'Italian Architects Creations in Egypt' photo exhibition opens at Al-Hanager Art Centre

Amira Noshokaty , Tuesday 27 Apr 2021

At the premises of the Cairo Opera House, the walls were adorned with marvellous architectural gems

Giampaolo Cantini, the ambassador of Italy to Egypt (R) and Mohamed Abu Seada, the chairman of NOUH (L)

Monday night marked the inauguration of the photo exhibition titled ‘The Italian Architects’ Creations in Egypt’, which is running from 26 to 28 April 202 at Al-Hanager Art Centre on the Cairo Opera grounds.

The walls at the premises of Al-Hanager Art Centre were adorned with marvellous architectural gems. Images of palaces, buildings, churches, and mosques greeted the eye, as they stood the test of time and maintained their grandeur throughout the centuries.  

Organized by the National Organisation for Urban Harmony (NOUH), a part of the Ministry of Culture, in collaboration with the Embassy of Italy and the Italian Cultural Institute in Cairo. 


“This is the first of a series of photo exhibitions by which we aim to spot the impact of European Architecture on Urban Egypt. We started off with Italian Architecture, and the next exhibition will highlight French Architecture in Urban Egypt,” explained Mohamed Abu Seada, Chairman of NOUH to Ahram Online.

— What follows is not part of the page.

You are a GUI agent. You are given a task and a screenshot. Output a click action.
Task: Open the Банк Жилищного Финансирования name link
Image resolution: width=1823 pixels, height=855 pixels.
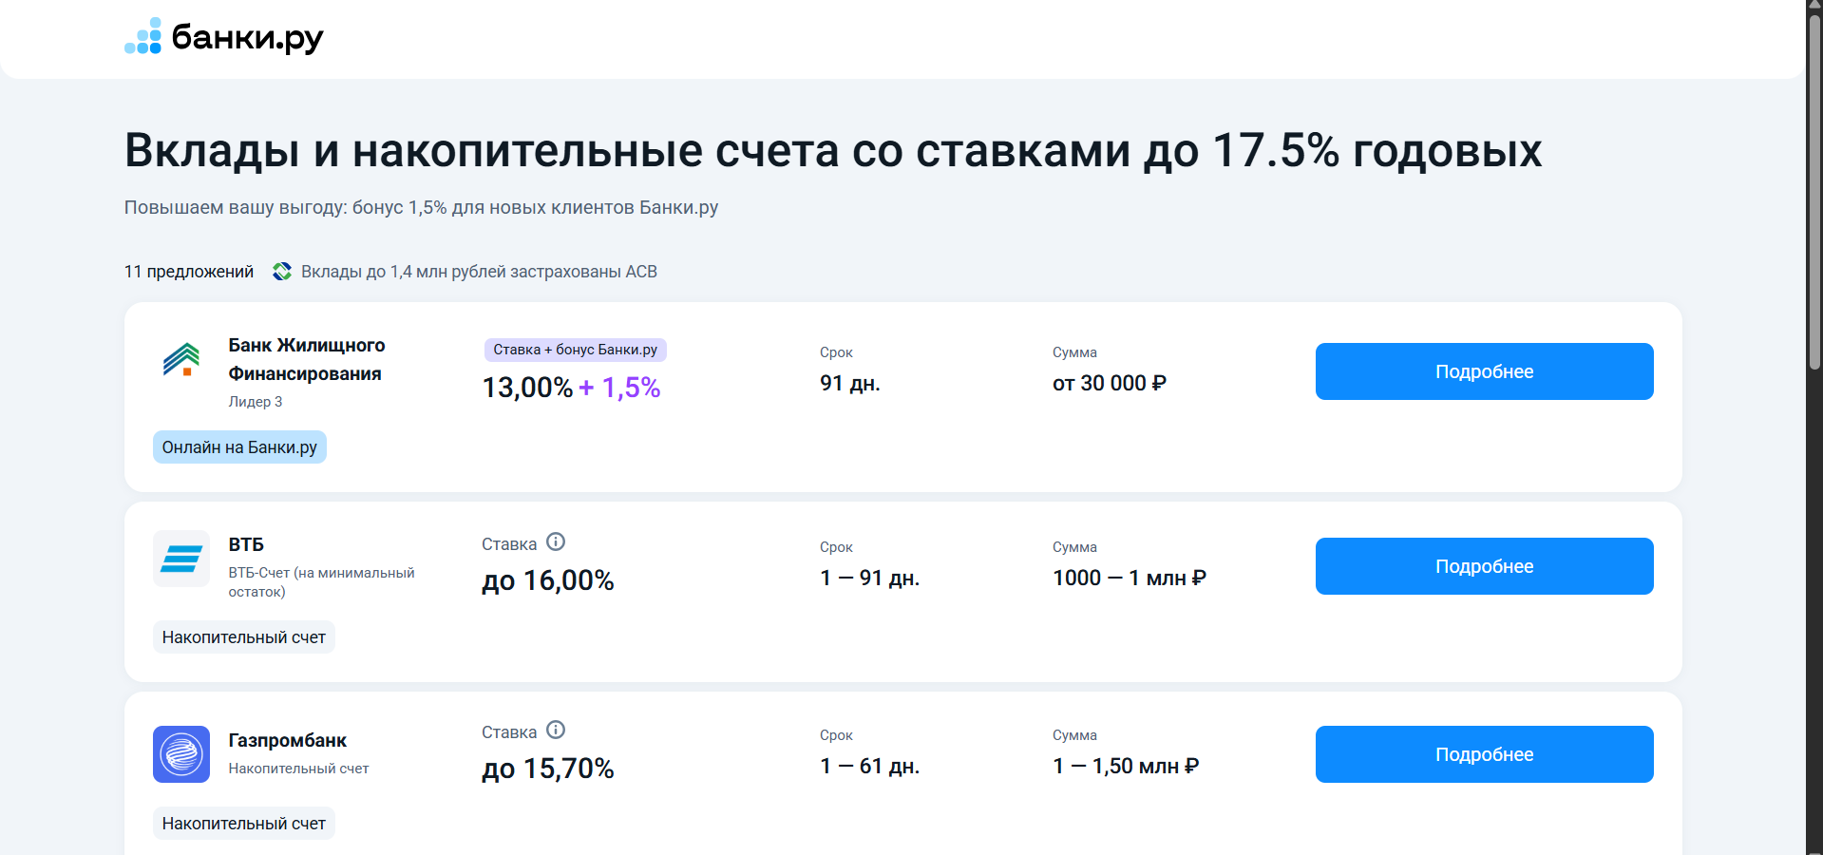click(306, 359)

The captivating photos reveal the details of architectural gems that started to flourish in the streets of Cairo, Alexandria, and Port Said since the beginning of the 19th century.

As the book produced by NOUH bearing the same title reads: “With the immigration of Italian Architects and artists to Egypt in the beginning of the 19th century till the middle of the 20th century, they affected and were affected by Egyptian society; with their creativity, they formed the urban architecture of modern Egypt… In European Renaissance, for instance, the splendid Montaza Palace in Alexandria and Villa Dilbergolue, which bear a resemblance to the Roman castle of Antonio Lascia… The baroque style is reflected in the building of Al-Ahram newspaper in Alexandria, which developed at the beginning of the twentieth century into neo-baroque and was manifested in timeless architectural imprints such as the Khedivial buildings of Emad El-Din street (Cairo).”


The exhibition also bore a photo collage mural of the three leading Italian architects who helped build the most beautiful buildings in Egypt: Antonio Lasciac, Mario Rossi, and Ernesto Verrucci, along with their mini biographies.

“This is an exhibition about some of the greatest Italian architects that worked in Egypt, and they made a big contribution to the development of some areas in Alexandria, including the cornish, El-Raml, and other neighbourhoods, as well as one of the amazing buildings in Egypt: The Montaza palace.”

“In Cairo, the most outstanding buildings in downtown, which still stand to this day, are the work of Antonio Lasciac. They were very eclectic, I mean, they came with their original culture and brought the style of classic Italian architecture: the gothic and renaissance styles. They blended with sources of inspiration of the oriental style in Egyptian tradition, and they worked closely with the khedives, Egyptian architects, and landowners.”

“They had a vision and the capacity to absorb the local culture and taste; the very fact that Verrucci was called ‘Verrucci Beih’ was very significant,” Giampaolo Cantini, the ambassador of Italy to Egypt, told Ahram Online


“It took us two months to prepare for this exhibition,” explained Heidi Shalaby, general director of the Preservation of Areas and Historical Buildings Department.

“We referred to the library of the Egyptian Geographic Society and the Italian Cultural Institute, who managed to connect with Italian citizens living in Italy, and provided rare photos. As for the coloured photos, we got them from our own 5 years of archive of Turathi photo competition,” she concluded.